As noted above we are providing TFRecords. They live in the following buckets:

gs://rxrx1-us-central1/tfrecords
gs://rxrx1-europe-west4/tfrecords

The data lives in these two regional buckets because when you train with TPUs you want to train from buckets in the same region as your TPU. Remember to use the appropriate bucket that is in the same region as your TPU!

The directory structure of the TFRecords is as follows:

└── tfrecords
         ├── by_exp_plate_site-42
         │   ├── HEPG2-10_p1_s1.tfrecord
         │   ├── HEPG2-10_p1_s2.tfrecord
         │   ├── ….
         │   ├── U2OS-03_p3_s2.tfrecord
         │   ├── U2OS-03_p4_s2.tfrecord
         │   └── U2OS-03_p4_s2.tfrecord
         └── random-42
           ├── train
           │   ├── 001.tfrecord
           │   ├── 002.tfrecord
…. 

The random-42 denotes that the data has been split up randomly across different tfrecords, each record holding ~1000 examples. The 42 is the random seed used to generate this partition.
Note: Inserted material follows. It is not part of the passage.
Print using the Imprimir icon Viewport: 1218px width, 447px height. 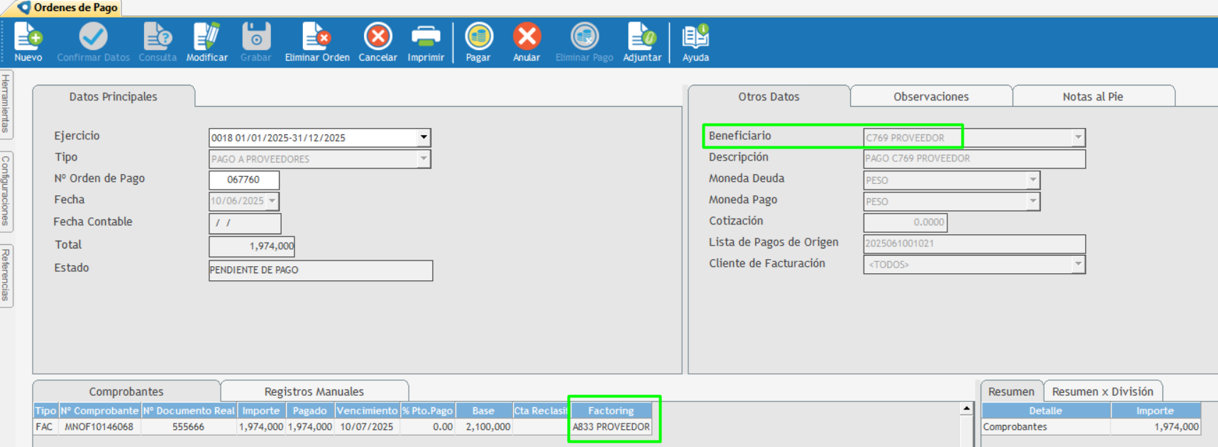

The example code in this repository uses this version of the data.

The by_exp_plate_site-42 is where each TFRecord contains an all of the images for a particular experiment, plate, and site grouping. Internally the well addresses are random in the TFRecord. The advantage of this grouping is that you can be selective on the experiments you train on. Due to the grouping each TFRecord here has only about ~277 examples per file.

For good training batch diversity it is recommended that you use the TF Dataset API to interleave examples from these various files. The provided input_fn in this repository already does this.